В точности смысла перепалки Ренольд разумеется, не понял, толмач перевёл ему только вопрос ас-Салиха.
— В земли латинян, — ответил князь.
— В какие? — продолжал любопытствовать турок. — Ведь в твоём княжестве правит другой!
— Земля большая, — пожал плечами рыцарь. — Чаю, у короля Бальдуэна сыщется для меня удел.
— Эта земля твоему королю не принадлежит, — вступил в разговор Гюмюштекин. — Она принадлежит правоверным!
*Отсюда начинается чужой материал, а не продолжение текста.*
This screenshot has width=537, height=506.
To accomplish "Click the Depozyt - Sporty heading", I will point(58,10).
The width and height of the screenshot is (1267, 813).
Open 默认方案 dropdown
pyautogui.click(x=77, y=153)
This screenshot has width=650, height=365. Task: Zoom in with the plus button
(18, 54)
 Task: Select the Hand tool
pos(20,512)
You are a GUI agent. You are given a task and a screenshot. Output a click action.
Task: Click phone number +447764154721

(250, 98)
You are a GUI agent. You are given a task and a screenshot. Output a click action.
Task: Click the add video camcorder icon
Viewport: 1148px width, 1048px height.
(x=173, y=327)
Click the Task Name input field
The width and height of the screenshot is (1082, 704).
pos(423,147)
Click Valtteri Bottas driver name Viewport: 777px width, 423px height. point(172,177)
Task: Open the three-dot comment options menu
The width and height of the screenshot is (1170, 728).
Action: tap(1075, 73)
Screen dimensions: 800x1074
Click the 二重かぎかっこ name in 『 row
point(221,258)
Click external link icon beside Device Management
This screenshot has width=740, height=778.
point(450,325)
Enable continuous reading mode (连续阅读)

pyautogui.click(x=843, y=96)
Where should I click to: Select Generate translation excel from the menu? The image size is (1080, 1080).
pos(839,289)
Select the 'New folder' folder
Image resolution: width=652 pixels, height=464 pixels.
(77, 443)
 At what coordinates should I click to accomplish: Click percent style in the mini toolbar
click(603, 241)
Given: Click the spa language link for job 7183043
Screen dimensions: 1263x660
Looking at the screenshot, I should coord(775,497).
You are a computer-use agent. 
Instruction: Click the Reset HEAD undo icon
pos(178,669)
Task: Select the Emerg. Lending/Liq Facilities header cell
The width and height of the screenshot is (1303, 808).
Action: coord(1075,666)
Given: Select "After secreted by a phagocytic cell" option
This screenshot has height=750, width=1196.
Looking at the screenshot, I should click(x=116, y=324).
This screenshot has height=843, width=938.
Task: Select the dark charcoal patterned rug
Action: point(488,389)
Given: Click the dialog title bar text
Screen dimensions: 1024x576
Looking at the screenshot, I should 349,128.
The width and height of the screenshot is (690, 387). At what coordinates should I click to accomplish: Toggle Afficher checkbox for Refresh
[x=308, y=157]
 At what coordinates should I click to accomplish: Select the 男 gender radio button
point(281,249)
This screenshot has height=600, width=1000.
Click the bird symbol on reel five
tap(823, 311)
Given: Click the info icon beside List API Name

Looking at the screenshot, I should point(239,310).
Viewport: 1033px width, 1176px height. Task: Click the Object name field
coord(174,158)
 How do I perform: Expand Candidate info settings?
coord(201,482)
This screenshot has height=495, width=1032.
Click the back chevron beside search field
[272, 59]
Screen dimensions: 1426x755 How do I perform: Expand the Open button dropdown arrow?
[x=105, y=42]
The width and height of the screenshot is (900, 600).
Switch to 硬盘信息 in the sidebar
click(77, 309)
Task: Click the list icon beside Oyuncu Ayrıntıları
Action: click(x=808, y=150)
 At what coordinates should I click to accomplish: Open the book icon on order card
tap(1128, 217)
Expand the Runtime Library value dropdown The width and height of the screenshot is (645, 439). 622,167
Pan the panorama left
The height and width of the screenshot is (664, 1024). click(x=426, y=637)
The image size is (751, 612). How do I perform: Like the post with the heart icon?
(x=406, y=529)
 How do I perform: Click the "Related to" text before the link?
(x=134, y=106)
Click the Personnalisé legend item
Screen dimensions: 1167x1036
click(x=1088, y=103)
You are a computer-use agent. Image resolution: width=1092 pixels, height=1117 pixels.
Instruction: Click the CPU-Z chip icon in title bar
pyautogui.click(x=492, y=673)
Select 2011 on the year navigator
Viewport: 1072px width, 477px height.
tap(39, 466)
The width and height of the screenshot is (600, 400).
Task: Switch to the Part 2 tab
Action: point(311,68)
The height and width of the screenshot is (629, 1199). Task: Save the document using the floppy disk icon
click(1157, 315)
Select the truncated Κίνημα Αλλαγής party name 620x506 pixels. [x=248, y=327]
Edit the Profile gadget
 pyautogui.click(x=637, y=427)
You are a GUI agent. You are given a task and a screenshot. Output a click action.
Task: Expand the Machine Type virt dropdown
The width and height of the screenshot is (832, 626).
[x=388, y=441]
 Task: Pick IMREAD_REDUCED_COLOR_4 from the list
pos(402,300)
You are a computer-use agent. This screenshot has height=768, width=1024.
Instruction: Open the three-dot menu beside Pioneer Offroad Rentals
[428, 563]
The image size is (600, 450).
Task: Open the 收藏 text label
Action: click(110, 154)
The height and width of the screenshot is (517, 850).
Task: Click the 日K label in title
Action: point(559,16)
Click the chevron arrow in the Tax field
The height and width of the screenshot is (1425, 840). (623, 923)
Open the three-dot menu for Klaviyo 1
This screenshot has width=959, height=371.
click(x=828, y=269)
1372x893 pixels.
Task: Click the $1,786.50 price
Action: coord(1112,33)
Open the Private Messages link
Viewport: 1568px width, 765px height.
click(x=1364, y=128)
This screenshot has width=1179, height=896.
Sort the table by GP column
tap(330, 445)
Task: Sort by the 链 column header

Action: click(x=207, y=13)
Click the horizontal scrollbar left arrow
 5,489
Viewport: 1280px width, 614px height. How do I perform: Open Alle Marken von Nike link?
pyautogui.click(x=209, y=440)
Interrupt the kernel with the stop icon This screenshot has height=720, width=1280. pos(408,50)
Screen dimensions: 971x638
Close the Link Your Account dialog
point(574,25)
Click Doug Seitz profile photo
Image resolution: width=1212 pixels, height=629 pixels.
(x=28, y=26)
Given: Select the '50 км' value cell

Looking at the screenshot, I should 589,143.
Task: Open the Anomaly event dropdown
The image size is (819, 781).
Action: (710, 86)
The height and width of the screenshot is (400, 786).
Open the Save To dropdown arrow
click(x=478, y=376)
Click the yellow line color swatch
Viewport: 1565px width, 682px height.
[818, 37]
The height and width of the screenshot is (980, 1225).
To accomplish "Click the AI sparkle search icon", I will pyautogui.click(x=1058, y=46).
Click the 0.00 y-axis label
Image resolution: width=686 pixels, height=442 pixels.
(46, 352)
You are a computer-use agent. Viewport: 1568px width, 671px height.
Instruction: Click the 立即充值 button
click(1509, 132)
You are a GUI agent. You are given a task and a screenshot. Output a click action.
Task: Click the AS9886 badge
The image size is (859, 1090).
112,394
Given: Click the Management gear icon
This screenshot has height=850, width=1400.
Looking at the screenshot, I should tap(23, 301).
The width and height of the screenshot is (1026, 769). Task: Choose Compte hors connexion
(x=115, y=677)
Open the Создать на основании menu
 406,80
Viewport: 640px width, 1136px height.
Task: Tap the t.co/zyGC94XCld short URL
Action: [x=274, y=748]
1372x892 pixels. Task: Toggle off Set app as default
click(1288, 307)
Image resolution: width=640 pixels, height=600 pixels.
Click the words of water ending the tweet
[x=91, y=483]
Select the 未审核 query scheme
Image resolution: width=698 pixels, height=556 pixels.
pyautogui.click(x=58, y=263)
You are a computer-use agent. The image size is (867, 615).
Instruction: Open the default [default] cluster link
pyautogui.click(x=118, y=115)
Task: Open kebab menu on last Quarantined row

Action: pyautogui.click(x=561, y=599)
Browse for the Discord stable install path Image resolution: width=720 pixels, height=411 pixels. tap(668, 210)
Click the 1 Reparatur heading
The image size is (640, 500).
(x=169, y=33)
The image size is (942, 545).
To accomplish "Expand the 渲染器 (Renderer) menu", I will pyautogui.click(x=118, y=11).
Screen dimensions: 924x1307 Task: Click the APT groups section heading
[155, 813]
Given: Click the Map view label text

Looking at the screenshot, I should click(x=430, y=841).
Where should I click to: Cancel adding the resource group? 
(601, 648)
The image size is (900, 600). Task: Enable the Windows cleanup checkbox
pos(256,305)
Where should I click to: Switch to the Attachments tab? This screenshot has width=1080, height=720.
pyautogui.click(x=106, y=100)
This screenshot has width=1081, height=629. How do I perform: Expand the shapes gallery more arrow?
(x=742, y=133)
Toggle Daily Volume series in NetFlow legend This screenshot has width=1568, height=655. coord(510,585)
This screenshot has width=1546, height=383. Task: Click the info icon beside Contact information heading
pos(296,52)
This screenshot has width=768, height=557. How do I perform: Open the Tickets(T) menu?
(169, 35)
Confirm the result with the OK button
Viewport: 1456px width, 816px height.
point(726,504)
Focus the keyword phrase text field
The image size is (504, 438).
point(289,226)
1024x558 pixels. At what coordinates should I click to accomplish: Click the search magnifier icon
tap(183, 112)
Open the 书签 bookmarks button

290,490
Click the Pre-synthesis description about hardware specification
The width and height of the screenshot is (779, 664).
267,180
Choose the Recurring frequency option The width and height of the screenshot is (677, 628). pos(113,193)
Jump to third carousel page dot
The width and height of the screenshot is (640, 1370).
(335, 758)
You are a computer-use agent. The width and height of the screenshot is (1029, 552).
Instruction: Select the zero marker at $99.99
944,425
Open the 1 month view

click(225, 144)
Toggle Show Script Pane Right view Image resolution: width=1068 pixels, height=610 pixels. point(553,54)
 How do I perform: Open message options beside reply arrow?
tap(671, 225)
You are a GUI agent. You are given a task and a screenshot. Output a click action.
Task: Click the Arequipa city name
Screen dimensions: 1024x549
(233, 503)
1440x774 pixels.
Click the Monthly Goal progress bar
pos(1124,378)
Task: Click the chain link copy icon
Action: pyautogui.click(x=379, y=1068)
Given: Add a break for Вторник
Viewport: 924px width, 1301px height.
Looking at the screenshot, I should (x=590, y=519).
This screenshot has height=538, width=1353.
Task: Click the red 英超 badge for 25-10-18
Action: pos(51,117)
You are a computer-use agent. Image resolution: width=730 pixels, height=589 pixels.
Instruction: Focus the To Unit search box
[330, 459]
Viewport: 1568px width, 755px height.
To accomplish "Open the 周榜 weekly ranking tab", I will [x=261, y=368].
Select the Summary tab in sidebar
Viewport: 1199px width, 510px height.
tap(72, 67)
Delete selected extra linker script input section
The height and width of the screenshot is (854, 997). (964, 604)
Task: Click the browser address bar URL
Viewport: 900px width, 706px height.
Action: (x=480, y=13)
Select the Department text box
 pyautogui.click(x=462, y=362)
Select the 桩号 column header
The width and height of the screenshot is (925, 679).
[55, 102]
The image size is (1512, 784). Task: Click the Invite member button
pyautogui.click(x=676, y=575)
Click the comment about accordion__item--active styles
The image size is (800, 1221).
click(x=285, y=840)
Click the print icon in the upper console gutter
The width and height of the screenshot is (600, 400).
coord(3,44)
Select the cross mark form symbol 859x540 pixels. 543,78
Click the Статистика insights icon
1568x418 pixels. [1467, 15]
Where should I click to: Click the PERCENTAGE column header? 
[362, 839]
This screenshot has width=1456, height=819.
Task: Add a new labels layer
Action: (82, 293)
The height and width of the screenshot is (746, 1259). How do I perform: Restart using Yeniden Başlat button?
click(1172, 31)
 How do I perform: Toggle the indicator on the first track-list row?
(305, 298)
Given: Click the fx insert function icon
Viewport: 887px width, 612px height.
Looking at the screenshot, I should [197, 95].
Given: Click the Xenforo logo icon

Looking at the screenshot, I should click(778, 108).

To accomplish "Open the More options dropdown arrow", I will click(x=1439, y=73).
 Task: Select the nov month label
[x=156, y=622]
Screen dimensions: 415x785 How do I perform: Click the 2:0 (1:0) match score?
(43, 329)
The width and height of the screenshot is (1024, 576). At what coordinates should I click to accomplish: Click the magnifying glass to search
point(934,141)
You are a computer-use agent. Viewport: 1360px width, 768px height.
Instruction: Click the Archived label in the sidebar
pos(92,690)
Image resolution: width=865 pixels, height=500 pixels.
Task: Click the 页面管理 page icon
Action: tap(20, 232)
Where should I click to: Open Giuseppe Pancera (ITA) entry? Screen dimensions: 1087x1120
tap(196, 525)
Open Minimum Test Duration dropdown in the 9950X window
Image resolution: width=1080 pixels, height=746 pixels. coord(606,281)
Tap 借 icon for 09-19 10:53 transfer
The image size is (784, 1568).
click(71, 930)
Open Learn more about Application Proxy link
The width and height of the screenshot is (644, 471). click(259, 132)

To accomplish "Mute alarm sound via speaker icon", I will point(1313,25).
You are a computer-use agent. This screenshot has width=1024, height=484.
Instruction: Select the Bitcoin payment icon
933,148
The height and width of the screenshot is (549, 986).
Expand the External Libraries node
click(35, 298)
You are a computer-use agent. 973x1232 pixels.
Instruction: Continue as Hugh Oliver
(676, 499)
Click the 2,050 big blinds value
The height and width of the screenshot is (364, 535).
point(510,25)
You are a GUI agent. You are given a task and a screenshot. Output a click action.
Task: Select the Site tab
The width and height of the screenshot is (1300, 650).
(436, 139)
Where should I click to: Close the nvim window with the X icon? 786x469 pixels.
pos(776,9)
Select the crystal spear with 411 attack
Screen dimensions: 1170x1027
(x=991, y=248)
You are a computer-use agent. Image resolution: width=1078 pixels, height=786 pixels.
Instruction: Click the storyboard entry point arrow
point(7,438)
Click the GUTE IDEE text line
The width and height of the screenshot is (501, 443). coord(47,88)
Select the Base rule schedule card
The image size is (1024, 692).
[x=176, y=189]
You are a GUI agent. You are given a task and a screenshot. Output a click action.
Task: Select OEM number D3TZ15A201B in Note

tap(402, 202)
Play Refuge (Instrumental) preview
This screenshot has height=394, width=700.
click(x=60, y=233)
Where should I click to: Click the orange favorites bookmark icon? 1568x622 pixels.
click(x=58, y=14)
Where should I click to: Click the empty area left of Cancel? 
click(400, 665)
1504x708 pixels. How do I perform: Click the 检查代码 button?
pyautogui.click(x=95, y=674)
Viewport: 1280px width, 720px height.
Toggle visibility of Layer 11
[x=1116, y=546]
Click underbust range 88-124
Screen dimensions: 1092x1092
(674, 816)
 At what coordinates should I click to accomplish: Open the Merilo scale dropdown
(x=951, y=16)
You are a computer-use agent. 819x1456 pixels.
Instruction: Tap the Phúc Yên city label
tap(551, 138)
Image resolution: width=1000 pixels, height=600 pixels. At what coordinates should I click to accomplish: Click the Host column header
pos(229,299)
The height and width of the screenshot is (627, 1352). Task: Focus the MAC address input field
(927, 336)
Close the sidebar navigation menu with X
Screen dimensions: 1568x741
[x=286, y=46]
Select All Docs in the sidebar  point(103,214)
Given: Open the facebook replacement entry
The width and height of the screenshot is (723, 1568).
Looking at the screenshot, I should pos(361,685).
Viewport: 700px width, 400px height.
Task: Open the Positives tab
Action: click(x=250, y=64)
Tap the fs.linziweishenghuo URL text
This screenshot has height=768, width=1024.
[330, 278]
Тем, кто почитает заветы пророка Мухаммеда и живёт по законам Аллаха.
Переводчик засуетился, бросая короткие и испуганные взгляды то на ас-Салиха, то на губернатора.
— Замолчи ты! — цыкнул на советника отрок. — Я с ним говорю!
Всё же, прежде чем прозвучал окрик короля, толмач успел перевести часть фразы Гюмюштекина Ренольду.
— То-то в аль-Аксе Христу молятся, — ответил он с усмешкой.
— Мы вернём себе аль-Кудс! — воскликнул ас-Салих. — Прогоним курдского выскочку и возьмёмся за вас!
— Ты молод, король, — проговорил Ренольд. — А я уже нет, так что вряд ли увижу, как Иерусалим сменит крест на полумесяц.
Такой ответ пришёлся по душе наследнику Нур ед-Дина.